ACTIVITY:
Answer these questions from the clinical case note below, one answer per line:
(a) What is the patient's oxygen requirement at rest, and what was it before?
(b) What oxygen saturation range is given at baseline at rest?
(c) Which two drugs are named as a possible regimen for the granulomatous disease?

PAGE EXCERPT:

>Patient consented to share this information.

>

>The main question is whether to pursue rituximab/azathioprine or other

>immunosuppressive regimen for the granulomatous disease while awaiting

>liver transplant or wait on this since liver transplant is the only hope

>for improving the HPS. Her O2 requirement at rest is 6L NC, up from 4L.

>She is on the transplant list at my institution.

>

>I presume granulomatous disease will come back eventually to the

>transplanted liver although maybe immunosuppressives peritransplant may

>ameliorate? So what is best approach?

>a. Treat before transplant, maybe improve status while waiting for liver,

>risking delay of tx?

>b.Treat after transplant to control residual granulomatous disease of ln,

>intestine, (lung?), in the setting of transplant related

>immunosuppressives?

>c. Monitor / reassess after transplant for signs of granulomatous disease

>and start additional immunosuppressive therapy at that point?

>d. other

>

>

>She is high on the list for transplant and is already ³on call² for the

>hospital. Her oxygen requirement is 6L NC with sats in 88-91% at baseline

>(at rest).

AVAILABLE DATA:
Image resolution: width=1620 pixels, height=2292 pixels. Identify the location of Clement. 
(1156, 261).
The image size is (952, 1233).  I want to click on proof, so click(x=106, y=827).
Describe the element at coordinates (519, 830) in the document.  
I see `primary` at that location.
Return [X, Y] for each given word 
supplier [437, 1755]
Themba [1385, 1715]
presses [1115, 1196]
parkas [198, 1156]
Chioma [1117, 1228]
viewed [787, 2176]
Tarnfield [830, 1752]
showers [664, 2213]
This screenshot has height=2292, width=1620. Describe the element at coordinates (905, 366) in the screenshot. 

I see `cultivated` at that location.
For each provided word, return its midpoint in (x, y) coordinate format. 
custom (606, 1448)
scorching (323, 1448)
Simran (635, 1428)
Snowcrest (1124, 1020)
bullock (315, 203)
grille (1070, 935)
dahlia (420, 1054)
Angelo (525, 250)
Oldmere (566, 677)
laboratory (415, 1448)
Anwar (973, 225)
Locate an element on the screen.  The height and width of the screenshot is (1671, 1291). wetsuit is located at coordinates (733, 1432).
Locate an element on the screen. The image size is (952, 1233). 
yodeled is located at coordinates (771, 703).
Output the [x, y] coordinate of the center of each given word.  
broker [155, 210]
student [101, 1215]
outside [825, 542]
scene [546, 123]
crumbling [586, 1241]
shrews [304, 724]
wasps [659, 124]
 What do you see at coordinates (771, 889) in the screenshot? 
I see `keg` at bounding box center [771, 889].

PROBLEM SOLUTION:
(a) 6L NC, up from 4L.
(b) 88-91%.
(c) Rituximab and azathioprine.